## Extracted information
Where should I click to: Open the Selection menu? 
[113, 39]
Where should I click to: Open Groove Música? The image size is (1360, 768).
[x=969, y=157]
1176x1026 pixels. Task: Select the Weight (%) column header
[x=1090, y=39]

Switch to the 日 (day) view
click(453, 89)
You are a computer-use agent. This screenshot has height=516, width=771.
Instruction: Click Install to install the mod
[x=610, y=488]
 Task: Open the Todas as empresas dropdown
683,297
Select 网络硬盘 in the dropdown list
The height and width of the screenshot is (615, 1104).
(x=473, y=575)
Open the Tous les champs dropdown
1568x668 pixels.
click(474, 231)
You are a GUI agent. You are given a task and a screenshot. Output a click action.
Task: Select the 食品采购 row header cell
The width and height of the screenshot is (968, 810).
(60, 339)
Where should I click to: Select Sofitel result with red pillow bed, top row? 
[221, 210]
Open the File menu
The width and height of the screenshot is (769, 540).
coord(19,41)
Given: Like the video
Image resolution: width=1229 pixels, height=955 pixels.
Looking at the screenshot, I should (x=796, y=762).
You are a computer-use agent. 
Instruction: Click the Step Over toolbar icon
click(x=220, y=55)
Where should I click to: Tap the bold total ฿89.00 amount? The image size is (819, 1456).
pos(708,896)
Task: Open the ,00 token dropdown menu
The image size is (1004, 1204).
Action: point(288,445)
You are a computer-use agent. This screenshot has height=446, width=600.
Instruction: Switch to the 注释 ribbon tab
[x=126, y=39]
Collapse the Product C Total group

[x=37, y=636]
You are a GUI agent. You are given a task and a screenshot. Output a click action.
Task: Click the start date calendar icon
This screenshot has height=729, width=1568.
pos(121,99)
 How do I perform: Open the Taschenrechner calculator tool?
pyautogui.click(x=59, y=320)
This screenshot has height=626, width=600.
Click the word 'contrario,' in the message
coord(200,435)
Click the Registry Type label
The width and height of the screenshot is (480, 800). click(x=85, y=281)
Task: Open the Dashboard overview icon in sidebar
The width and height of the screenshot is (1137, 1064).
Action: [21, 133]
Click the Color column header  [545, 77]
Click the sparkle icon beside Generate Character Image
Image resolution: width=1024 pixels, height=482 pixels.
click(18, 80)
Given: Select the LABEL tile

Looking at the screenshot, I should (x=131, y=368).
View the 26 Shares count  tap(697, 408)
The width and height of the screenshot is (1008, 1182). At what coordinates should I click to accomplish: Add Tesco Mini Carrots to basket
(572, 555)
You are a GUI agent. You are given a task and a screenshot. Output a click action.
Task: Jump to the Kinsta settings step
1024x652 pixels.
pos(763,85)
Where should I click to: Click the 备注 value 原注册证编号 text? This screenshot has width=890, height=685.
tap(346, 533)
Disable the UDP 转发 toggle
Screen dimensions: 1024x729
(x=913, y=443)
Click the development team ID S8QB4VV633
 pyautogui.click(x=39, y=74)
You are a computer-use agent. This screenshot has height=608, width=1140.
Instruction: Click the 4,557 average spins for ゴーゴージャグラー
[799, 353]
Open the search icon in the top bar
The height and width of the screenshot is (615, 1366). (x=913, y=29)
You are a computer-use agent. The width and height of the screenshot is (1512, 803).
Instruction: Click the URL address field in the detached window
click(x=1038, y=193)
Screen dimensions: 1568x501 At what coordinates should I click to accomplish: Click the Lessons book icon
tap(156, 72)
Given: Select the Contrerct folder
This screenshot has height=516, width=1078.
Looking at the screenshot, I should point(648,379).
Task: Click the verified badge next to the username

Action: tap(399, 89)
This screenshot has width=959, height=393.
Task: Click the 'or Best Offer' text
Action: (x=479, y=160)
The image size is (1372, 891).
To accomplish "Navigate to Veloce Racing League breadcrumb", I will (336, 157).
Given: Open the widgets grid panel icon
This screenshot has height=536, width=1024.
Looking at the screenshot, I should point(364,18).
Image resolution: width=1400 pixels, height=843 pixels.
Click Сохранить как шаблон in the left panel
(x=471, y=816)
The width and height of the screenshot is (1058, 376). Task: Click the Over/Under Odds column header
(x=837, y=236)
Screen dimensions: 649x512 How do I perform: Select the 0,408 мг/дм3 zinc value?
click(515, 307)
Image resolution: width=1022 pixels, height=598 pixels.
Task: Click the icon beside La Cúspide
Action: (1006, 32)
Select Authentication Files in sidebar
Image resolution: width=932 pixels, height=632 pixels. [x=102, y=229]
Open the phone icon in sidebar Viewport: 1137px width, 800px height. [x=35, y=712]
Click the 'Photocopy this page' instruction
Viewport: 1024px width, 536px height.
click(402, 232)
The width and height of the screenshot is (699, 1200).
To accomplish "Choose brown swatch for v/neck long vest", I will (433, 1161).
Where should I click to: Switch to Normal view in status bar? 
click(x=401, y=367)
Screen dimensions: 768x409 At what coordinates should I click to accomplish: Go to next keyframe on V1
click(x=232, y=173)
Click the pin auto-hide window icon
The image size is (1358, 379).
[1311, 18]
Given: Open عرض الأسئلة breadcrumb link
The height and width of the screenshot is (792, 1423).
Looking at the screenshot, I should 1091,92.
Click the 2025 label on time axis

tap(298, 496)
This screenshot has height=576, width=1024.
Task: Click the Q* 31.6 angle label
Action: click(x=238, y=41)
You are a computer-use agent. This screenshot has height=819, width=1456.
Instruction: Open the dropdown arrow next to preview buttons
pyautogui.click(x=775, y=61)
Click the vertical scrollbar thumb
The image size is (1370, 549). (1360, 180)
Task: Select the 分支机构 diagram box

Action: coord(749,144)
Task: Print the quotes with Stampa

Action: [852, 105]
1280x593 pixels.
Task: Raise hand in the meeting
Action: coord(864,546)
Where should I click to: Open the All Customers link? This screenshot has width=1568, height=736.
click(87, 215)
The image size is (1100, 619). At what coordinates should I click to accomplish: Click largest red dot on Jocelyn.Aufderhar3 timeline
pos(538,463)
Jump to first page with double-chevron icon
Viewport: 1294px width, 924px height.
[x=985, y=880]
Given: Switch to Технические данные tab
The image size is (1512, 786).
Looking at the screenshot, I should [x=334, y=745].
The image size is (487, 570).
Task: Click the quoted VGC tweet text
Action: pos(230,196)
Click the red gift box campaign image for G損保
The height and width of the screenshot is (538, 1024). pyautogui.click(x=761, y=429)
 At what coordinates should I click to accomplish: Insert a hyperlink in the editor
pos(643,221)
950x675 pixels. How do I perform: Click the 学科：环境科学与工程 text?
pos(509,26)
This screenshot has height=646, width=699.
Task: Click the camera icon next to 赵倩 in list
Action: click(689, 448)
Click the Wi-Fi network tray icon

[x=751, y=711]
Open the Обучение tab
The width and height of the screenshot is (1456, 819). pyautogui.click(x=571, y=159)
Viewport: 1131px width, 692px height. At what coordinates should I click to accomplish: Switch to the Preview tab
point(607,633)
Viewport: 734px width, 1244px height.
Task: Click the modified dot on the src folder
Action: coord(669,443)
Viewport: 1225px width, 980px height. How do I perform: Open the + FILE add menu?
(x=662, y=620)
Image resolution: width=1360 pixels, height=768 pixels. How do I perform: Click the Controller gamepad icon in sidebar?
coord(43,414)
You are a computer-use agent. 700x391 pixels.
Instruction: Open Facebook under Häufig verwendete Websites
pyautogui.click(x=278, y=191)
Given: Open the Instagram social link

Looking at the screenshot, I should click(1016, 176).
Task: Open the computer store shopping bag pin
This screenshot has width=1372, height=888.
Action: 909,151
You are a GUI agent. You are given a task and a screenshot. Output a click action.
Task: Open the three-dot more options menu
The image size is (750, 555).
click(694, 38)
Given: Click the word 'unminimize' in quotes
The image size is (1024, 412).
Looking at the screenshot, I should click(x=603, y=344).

## Action item
Using the entries above, copy exactly the lines from the one containing "Click the red gift box campaign image for G損保" through the last, both included.

## Answer space
Click the red gift box campaign image for G損保
The height and width of the screenshot is (538, 1024). pyautogui.click(x=761, y=429)
 At what coordinates should I click to accomplish: Insert a hyperlink in the editor
pos(643,221)
950x675 pixels. How do I perform: Click the 学科：环境科学与工程 text?
pos(509,26)
This screenshot has height=646, width=699.
Task: Click the camera icon next to 赵倩 in list
Action: click(689, 448)
Click the Wi-Fi network tray icon

[x=751, y=711]
Open the Обучение tab
The width and height of the screenshot is (1456, 819). pyautogui.click(x=571, y=159)
Viewport: 1131px width, 692px height. At what coordinates should I click to accomplish: Switch to the Preview tab
point(607,633)
Viewport: 734px width, 1244px height.
Task: Click the modified dot on the src folder
Action: coord(669,443)
Viewport: 1225px width, 980px height. How do I perform: Open the + FILE add menu?
(x=662, y=620)
Image resolution: width=1360 pixels, height=768 pixels. How do I perform: Click the Controller gamepad icon in sidebar?
coord(43,414)
You are a computer-use agent. 700x391 pixels.
Instruction: Open Facebook under Häufig verwendete Websites
pyautogui.click(x=278, y=191)
Given: Open the Instagram social link

Looking at the screenshot, I should click(1016, 176).
Task: Open the computer store shopping bag pin
This screenshot has width=1372, height=888.
Action: 909,151
You are a GUI agent. You are given a task and a screenshot. Output a click action.
Task: Open the three-dot more options menu
The image size is (750, 555).
click(694, 38)
Given: Click the word 'unminimize' in quotes
The image size is (1024, 412).
Looking at the screenshot, I should click(x=603, y=344).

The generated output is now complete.